-- Supplied material --
☆ ☆ ☆
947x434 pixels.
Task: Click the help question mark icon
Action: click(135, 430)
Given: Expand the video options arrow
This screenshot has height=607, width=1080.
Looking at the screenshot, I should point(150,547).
☆ ☆ ☆
Respond with the lines above, from the one that holds "Given: Expand the video options arrow" to the end of the listing, each repeated exactly, and with no other material.

Given: Expand the video options arrow
This screenshot has height=607, width=1080.
Looking at the screenshot, I should point(150,547).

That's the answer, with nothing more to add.